Les vagues créées par les bateaux, notamment pour pratiquer le wakeboard ou le ski nautique, sont accusées par les riverains d’être responsables de l’érosion des berges.

Pour lui, il n’y a pas de doute : ce sont les vagues créées par les bateaux qui menacent son terrain. En plus de brasser les sédiments, donnant une teinte brunâtre au cours d’eau.

Pas si vite, répond la directrice générale de Nautisme Québec, Josée Côté.

PHOTO JOSIE DESMARAIS, LA PRESSE

Selon certains propriétaires de marina, ce sont plutôt les mouvements de glaces printaniers qui éroderaient les berges.

Assise dans une marina de Chambly, sur le Richelieu, Mme Côté évoque les explications données par d’autres riverains, notamment des propriétaires de marina : c’est aux mouvements de glaces printaniers que l’on doit attribuer la responsabilité pour l’érosion des berges. « Nous, ajoute-t-elle, lors de nos observations, on n’a pas vu de berges abîmées par les vagues de bateau. »

Actuellement, aucune limite de vitesse n’existe sur le Richelieu.

PHOTO JOSIE DESMARAIS, LA PRESSE

Une nouvelle proposition à l’étude évoque une diminution de la vitesse à 10 km/h sur quatre tronçons de la rivière considérés comme particulièrement vulnérables.

« On ne le nie pas qu’il y a du trafic », explique-t-elle d’un ton calme, armée d’un décompte qui montre que l’immense majorité des plaisanciers ne font pas de wakeboard, un sport qui suppose une vague importante. « Et on ne le nie pas que les gens doivent bien se comporter pour que ça se passe bien sur la rivière. Il y a toujours du monde qui se comporte de façon inadéquate et qui ne fait pas attention. »

À pas de tortue

La situation a bien failli changer en 2021, alors qu’Ottawa a fait paraître à la Gazette officielle un projet de règlement limitant à 10 km/h la vitesse sur un tronçon de 20 km au cœur de la rivière. M. Leduc et son Association des Riverains et Amis du Richelieu avaient réussi à convaincre le gouvernement fédéral de la validité de leurs demandes.

Branle-bas de combat dans l’industrie nautique locale, qui craignait de voir les plaisanciers se tourner vers d’autres cours d’eau – ou carrément mettre leur bateau au rancart – s’ils devaient progresser à pas de tortue sur le Richelieu.

PHOTO JOSIE DESMARAIS, LA PRESSE

L’industrie nautique craint que l’imposition d’une limitation de vitesse sur la rivière fasse fuir les plaisanciers.

« Les gens des marinas n’ont pas été mis au courant en temps opportun pour donner leur opinion en amont et là, c’était rendu dans la Gazette officielle, relate Mme Côté.
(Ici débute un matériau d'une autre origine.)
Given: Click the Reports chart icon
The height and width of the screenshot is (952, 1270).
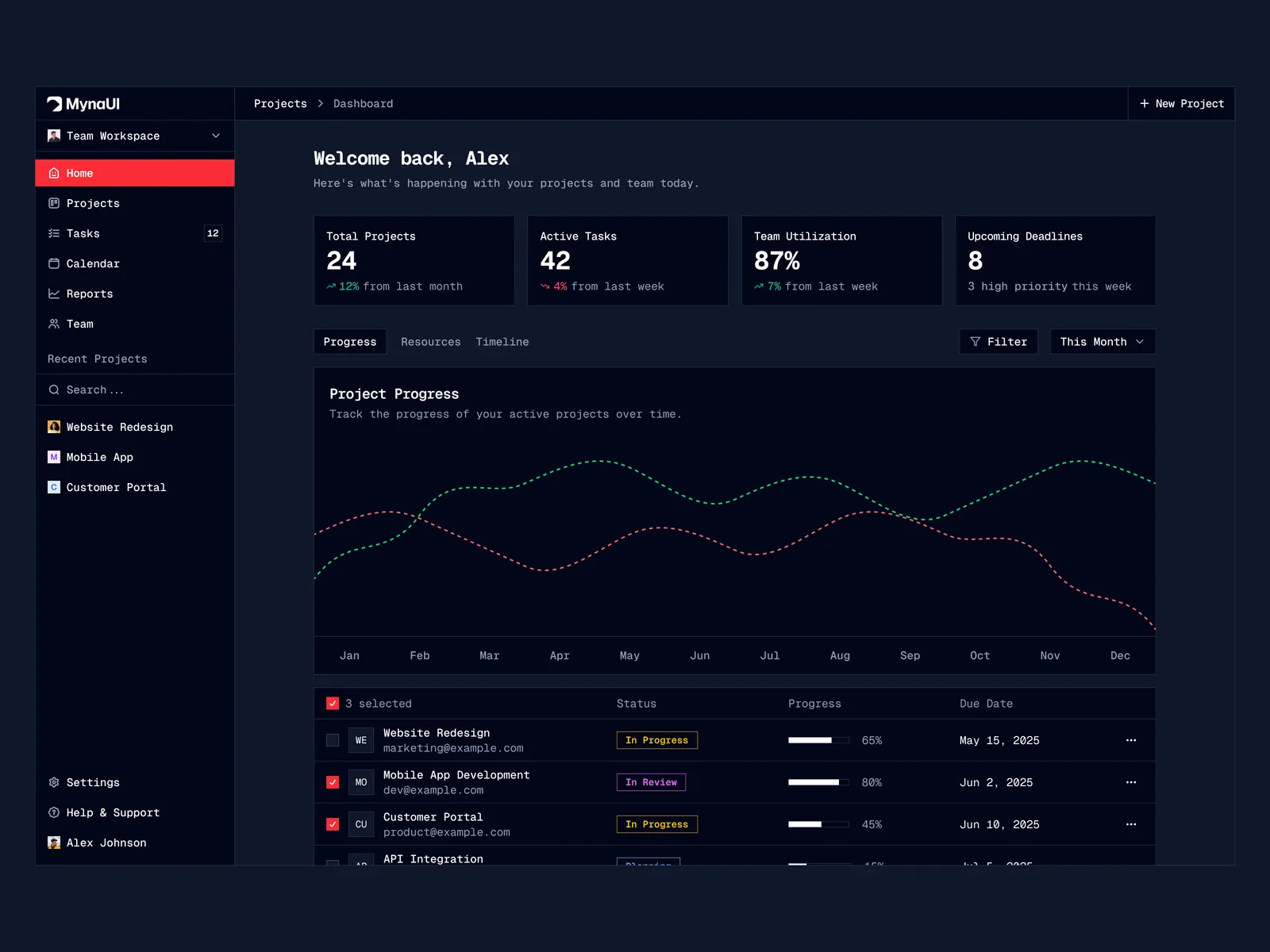Looking at the screenshot, I should click(54, 294).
Ça les a surpris et dérangés. »

Mme Côté le souligne : le Richelieu est utilisé depuis des siècles.

Quand tu arrives des États-Unis par le lac Champlain, c’est ici que tu transites pour venir au Québec. Si tu arrives de l’Est sur le Saint-Laurent pour aller aux États-Unis, c’est ici que tu vas passer.

Josée Côté, directrice générale de Nautisme Québec

C’est d’ailleurs cet emplacement stratégique qui a placé la rivière Richelieu au cœur de l’histoire du Québec. Les attaques iroquoises qui terrorisaient Montréal pendant ses premières décennies ? C’est par ici qu’elles passaient. L’invasion américaine du Canada britannique en 1812 ? Via le Richelieu. Les patriotes qui ont fui vers la République américaine après les rébellions de 1837-1839 ? C’est le Richelieu qu’ils ont suivi.
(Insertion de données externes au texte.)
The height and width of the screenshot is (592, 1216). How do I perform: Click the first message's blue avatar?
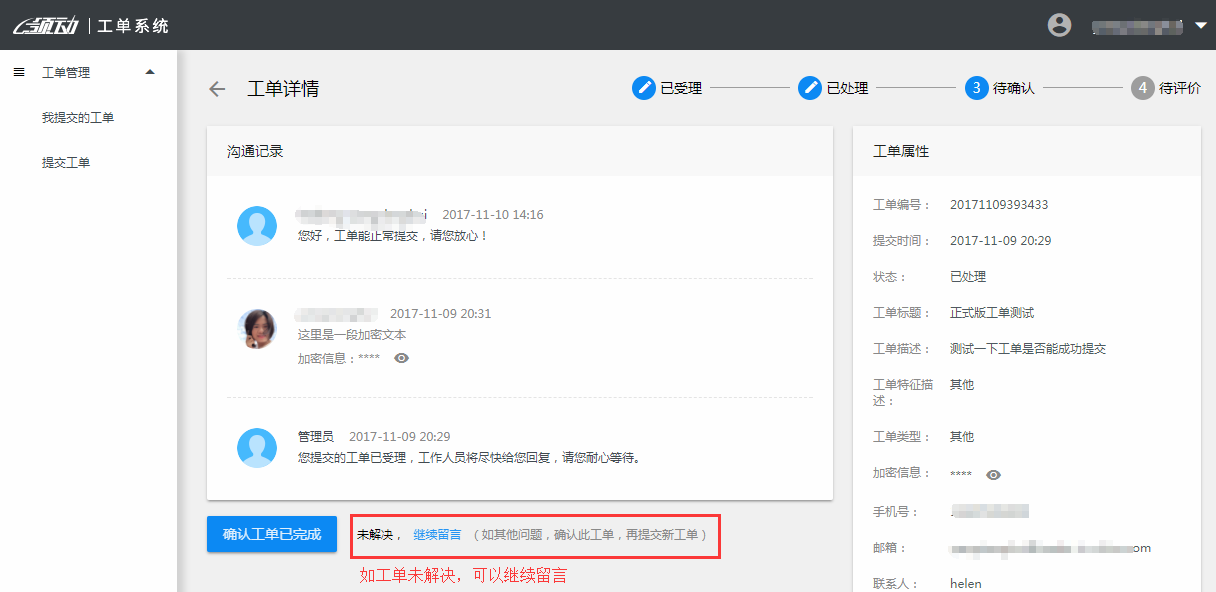[257, 226]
« C’est une voie navigable depuis toujours », impossible de la fermer d’un coup.

« On va s’opposer à ça »

L’an dernier, Transports Canada a donc reculé, avant de relancer des consultations ces derniers mois sur une proposition mitoyenne : la vitesse diminuée à 10 km/h ne sera appliquée qu’à quatre tronçons particulièrement fragiles et le wakeboard (ainsi que le ski nautique) sera interdit la fin de semaine entre 13 h et 17 h, entre autres.

Signe peut-être que ce nouveau texte a été pensé comme un compromis, il ne satisfait que partiellement les deux côtés du débat.
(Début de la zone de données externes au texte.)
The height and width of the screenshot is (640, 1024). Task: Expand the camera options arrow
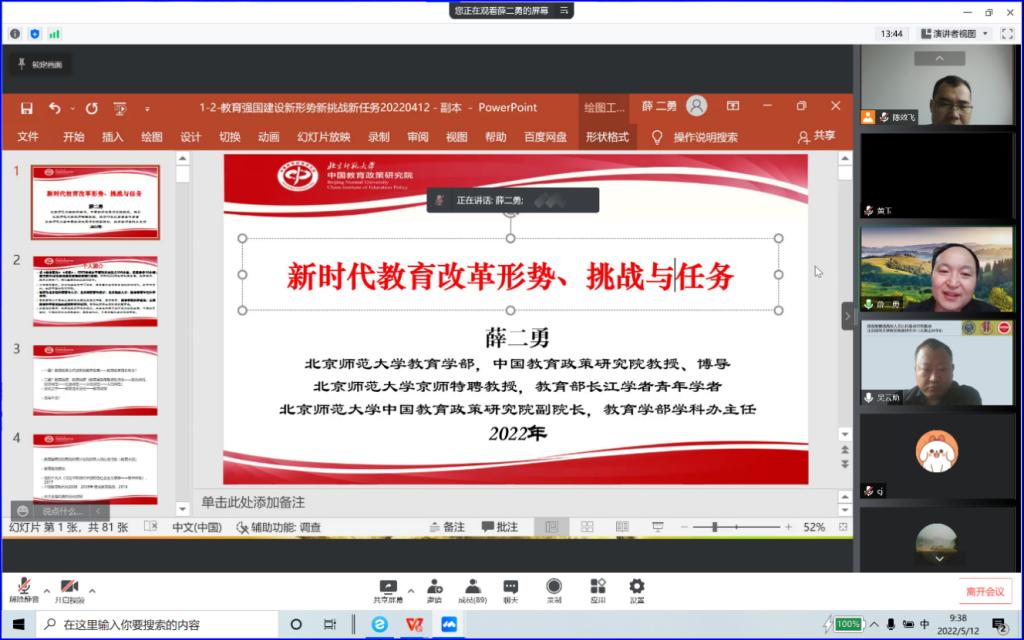[x=92, y=590]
Michel Leduc admet que « c’est mieux d’avoir un règlement que pas de règlement du tout », mais plaide qu’il aurait fallu aller plus loin.

« Si les politiciens avaient plus de couilles, ils pourraient dire : c’est 10 km/h tout le long et on arrête de faire du wakeboard là-dessus, assène-t-il, assis dans sa cour arrière. Il y a des études qui prouvent que c’est dommageable, on n’a pas besoin d’autres études là-dessus. »

Quant aux limites imposées sur le wakeboard et le ski nautique les après-midis de fin de semaine, « chez Nautisme Québec, on va s’opposer à ça, assure Josée Côté. C’est le moment où les gens ont le temps d’en faire. Ils travaillent le reste du temps et l’été est court au Québec ».